> [FRAGMENT]
■ ■ ■

Verschenen in Biekorf
Jaargang 121 (juni 2021), pp. 187-210.
Na een onderbreking van bijna vijf jaar tijdens de Eerste Wereldoorlog, verschenen in 1919 de lokale kranten weer: De Zeewacht en Duinengalm, beide van Vlaams-katholieke strekking[1], en Le Carillon en L’Echo d’Ostende, spreekbuis van de verfranste antiklerikale liberale bourgeoisie. Le Littoral, orgaan van de Franstalige katholieken, zou pas in 1929 terug verschijnen zodat we informatie uit die politieke strekking missen voor het eerste naoorlogse decennium. Over de houding van het stadsbestuur i.v.m. de taalproblematiek, vonden we veelvuldige informatie in de Bulletin Communal d’Ostende waarvan de naam als gevolg van de nieuwe taalwetgeving werd vernederlandst in Gemeenteblad der Stad Oostende[2].
Tijdens de Eerste Wereldoorlog was in Oostende een kleine activistische kern aan het werk die, met de steun van de Duitse bezetter, aan de kar duwde om een aantal Vlaamse eisen te realiseren, o.a. zelfbestuur voor Vlaanderen en vernederlandsing van de Gentse universiteit. De plaatselijke Kommandantur stond er op dat alle correspondentie met haar in het Duits of in het Vlaams gebeurde. Franstalige straatnamen, uithangborden en opschriften moesten uit het straatbeeld verdwijnen. Het activisme zou in Oostende geen succesnummer worden en de lokale voormannen, o.a. Eugeen Everaert (1880-1976) en Eugeen Van Oye (1840-1926), hadden zich bijzonder gehaat gemaakt bij de bevolking[3]. In 1920 volgden de processen tegen de activisten. De Franstalige bourgeoisie profiteerde ervan om de Vlaamse Beweging zoveel mogelijk schade toe te brengen door haar onder andere ongenuanceerd te bestempelen als “néo-activisme”. Na de oorlog zouden voornamelijk de Frontpartij – waarbinnen ex-activisten en “Fronters” elkaar hadden gevonden – en de Vlaamsgezinde vleugel van de Katholieke Partij trachten een aantal Vlaamse eisen opnieuw op de parlementaire agenda te plaatsen.

■ ■ ■

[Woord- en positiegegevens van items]
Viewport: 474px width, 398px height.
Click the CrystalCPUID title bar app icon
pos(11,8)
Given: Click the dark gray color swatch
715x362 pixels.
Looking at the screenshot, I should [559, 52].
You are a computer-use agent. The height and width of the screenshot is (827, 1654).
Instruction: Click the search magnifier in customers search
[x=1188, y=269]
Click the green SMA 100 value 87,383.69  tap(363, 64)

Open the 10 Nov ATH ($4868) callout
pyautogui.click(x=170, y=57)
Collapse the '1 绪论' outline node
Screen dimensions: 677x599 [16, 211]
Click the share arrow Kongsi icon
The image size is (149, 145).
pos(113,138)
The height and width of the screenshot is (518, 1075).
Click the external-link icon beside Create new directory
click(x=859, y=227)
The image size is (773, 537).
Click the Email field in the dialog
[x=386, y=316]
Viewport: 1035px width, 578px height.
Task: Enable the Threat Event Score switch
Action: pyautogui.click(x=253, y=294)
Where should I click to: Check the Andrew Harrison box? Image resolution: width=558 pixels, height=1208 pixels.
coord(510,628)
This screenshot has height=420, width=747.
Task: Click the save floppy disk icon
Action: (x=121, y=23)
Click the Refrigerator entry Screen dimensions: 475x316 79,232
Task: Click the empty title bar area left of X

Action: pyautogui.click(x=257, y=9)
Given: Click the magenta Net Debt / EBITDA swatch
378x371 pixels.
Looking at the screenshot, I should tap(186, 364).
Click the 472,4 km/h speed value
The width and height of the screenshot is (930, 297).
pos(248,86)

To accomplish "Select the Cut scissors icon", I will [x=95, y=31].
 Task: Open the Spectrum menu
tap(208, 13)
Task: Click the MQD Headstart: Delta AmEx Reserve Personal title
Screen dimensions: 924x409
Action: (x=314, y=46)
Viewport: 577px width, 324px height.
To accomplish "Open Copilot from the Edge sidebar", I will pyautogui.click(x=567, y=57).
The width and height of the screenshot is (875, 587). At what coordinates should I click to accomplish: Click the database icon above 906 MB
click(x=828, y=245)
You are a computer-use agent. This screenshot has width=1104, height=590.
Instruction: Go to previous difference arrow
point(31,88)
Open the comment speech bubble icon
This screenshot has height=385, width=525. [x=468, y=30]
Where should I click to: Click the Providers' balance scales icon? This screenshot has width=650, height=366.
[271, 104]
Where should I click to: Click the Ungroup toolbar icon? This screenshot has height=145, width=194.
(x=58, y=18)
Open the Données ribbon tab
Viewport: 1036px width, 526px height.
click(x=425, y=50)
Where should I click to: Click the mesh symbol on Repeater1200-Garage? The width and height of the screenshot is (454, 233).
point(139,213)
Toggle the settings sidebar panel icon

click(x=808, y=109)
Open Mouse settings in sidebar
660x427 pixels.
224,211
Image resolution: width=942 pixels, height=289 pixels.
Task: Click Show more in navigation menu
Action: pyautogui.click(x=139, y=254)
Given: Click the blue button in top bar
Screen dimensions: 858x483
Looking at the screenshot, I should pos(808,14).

■ ■ ■

> [OPDRACHTEN]
**A.** Welke lokale kranten verschenen volgens het fragment over Oostende na de Eerste Wereldoorlog in 1919 weer? Noem ze allemaal.
**B.** Schrijf uit het fragment over Oostende na de Eerste Wereldoorlog letterlijk over wat begint bij "Na een onderbreking" en eindigt bij "der Stad Oostende[2].".
**C.** Ga verder met het fragment over Oostende na de Eerste Wereldoorlog, aansluitend op de laatste zin.

> [ANTWOORDEN]
**A.** De Zeewacht, Duinengalm, Le Carillon en L’Echo d’Ostende.

**B.**
Na een onderbreking van bijna vijf jaar tijdens de Eerste Wereldoorlog, verschenen in 1919 de lokale kranten weer: De Zeewacht en Duinengalm, beide van Vlaams-katholieke strekking[1], en Le Carillon en L’Echo d’Ostende, spreekbuis van de verfranste antiklerikale liberale bourgeoisie. Le Littoral, orgaan van de Franstalige katholieken, zou pas in 1929 terug verschijnen zodat we informatie uit die politieke strekking missen voor het eerste naoorlogse decennium. Over de houding van het stadsbestuur i.v.m. de taalproblematiek, vonden we veelvuldige informatie in de Bulletin Communal d’Ostende waarvan de naam als gevolg van de nieuwe taalwetgeving werd vernederlandst in Gemeenteblad der Stad Oostende[2].

**C.**
Voor de Franstalige minderheid in Vlaanderen stond veel op het spel. Allereerst de bevoorrechte plaats van de Franse taal, in haar ogen primordiaal voor de sociale promotie van de gewone Vlaming en voor het behoud van de eenheid van het land. Gebruik van het Nederlands in de administratie, het gerecht, het onderwijs en de opdeling van het leger in Vlaamse en Waalse regimenten – met andere woorden het zgn. Vlaams “minimumprogramma”[4] – kon alleen maar leiden tot het verder uiteengroeien van de twee landsgedeelten. Eigenlijk draaide alles rond het bestendigen van de voorrechten van de Franstalige minderheid in de Vlaamse provincies. De Oostendse liberale Le Carillon[5] deed niets liever dan citeren uit Franstalige kranten waarin door katholieke (!) mandatarissen de superioriteit van de Franse taal, de eenheid van het land en de vrijheid van het gezinshoofd i.v.m. de onderwijstaal werden verdedigd. Kop van Jut waren in die tijd vooral de katholieke minister Prosper Poullet (1868-1937)[6], volksvertegenwoordiger Frans Van Cauwelaert (1880-1961)[7] en natuurlijk de traditionele “veldwerkers” van het flamingantisme: “[…] les instituteurs (qui ne doivent pas sortir de leur classe pour gagner leur vie), quelques avocats (et non des meilleurs), quelques médecins de campagne et … quelque incompréhensible que cela puisse paraître, le jeune clergé”[8].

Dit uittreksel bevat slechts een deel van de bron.